[Start Dataset records]

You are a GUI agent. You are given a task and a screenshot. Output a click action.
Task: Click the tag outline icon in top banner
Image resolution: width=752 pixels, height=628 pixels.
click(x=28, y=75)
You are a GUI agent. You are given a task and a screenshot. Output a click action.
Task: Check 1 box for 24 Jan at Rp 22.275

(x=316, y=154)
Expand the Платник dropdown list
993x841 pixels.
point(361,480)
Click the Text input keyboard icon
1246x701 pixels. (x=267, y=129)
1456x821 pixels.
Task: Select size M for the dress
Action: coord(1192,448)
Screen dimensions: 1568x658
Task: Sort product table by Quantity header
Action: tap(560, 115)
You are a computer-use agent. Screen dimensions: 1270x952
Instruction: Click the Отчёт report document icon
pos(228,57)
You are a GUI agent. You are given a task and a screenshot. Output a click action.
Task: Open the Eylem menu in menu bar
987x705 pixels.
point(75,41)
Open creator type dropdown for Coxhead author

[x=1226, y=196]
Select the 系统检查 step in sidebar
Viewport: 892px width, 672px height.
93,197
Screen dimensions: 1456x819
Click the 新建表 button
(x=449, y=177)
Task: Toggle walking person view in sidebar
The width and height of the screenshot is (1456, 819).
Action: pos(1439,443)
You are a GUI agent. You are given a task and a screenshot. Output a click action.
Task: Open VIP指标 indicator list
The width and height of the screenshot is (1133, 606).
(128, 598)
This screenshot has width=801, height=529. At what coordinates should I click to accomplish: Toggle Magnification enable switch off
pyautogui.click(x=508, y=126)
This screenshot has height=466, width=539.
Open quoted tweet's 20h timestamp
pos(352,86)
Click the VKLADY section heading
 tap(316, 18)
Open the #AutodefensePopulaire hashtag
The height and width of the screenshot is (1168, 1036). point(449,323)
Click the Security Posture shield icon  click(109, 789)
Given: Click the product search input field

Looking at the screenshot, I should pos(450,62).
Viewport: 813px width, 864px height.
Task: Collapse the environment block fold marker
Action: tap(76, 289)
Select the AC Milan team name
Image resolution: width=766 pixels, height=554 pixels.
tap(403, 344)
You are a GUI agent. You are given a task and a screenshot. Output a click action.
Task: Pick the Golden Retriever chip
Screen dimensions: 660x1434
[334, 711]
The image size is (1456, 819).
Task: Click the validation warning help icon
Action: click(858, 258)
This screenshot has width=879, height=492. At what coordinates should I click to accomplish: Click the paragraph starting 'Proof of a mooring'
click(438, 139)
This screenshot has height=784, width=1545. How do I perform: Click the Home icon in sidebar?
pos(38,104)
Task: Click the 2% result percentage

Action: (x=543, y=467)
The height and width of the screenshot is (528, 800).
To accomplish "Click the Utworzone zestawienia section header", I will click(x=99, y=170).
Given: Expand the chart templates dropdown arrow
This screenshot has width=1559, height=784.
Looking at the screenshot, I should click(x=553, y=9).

[End Dataset records]

• **Direction**: Reproduce each line of the data above verbatim, from start to finish.

• **The answer**:
You are a GUI agent. You are given a task and a screenshot. Output a click action.
Task: Click the tag outline icon in top banner
Image resolution: width=752 pixels, height=628 pixels.
click(x=28, y=75)
You are a GUI agent. You are given a task and a screenshot. Output a click action.
Task: Check 1 box for 24 Jan at Rp 22.275

(x=316, y=154)
Expand the Платник dropdown list
993x841 pixels.
point(361,480)
Click the Text input keyboard icon
1246x701 pixels. (x=267, y=129)
1456x821 pixels.
Task: Select size M for the dress
Action: coord(1192,448)
Screen dimensions: 1568x658
Task: Sort product table by Quantity header
Action: tap(560, 115)
You are a computer-use agent. Screen dimensions: 1270x952
Instruction: Click the Отчёт report document icon
pos(228,57)
You are a GUI agent. You are given a task and a screenshot. Output a click action.
Task: Open the Eylem menu in menu bar
987x705 pixels.
point(75,41)
Open creator type dropdown for Coxhead author

[x=1226, y=196]
Select the 系统检查 step in sidebar
Viewport: 892px width, 672px height.
93,197
Screen dimensions: 1456x819
Click the 新建表 button
(x=449, y=177)
Task: Toggle walking person view in sidebar
The width and height of the screenshot is (1456, 819).
Action: pos(1439,443)
You are a GUI agent. You are given a task and a screenshot. Output a click action.
Task: Open VIP指标 indicator list
The width and height of the screenshot is (1133, 606).
(128, 598)
This screenshot has width=801, height=529. At what coordinates should I click to accomplish: Toggle Magnification enable switch off
pyautogui.click(x=508, y=126)
This screenshot has height=466, width=539.
Open quoted tweet's 20h timestamp
pos(352,86)
Click the VKLADY section heading
 tap(316, 18)
Open the #AutodefensePopulaire hashtag
The height and width of the screenshot is (1168, 1036). point(449,323)
Click the Security Posture shield icon  click(109, 789)
Given: Click the product search input field

Looking at the screenshot, I should pos(450,62).
Viewport: 813px width, 864px height.
Task: Collapse the environment block fold marker
Action: tap(76, 289)
Select the AC Milan team name
Image resolution: width=766 pixels, height=554 pixels.
tap(403, 344)
You are a GUI agent. You are given a task and a screenshot. Output a click action.
Task: Pick the Golden Retriever chip
Screen dimensions: 660x1434
[334, 711]
The image size is (1456, 819).
Task: Click the validation warning help icon
Action: click(858, 258)
This screenshot has width=879, height=492. At what coordinates should I click to accomplish: Click the paragraph starting 'Proof of a mooring'
click(438, 139)
This screenshot has height=784, width=1545. How do I perform: Click the Home icon in sidebar?
pos(38,104)
Task: Click the 2% result percentage

Action: (x=543, y=467)
The height and width of the screenshot is (528, 800).
To accomplish "Click the Utworzone zestawienia section header", I will click(x=99, y=170).
Given: Expand the chart templates dropdown arrow
This screenshot has width=1559, height=784.
Looking at the screenshot, I should click(x=553, y=9).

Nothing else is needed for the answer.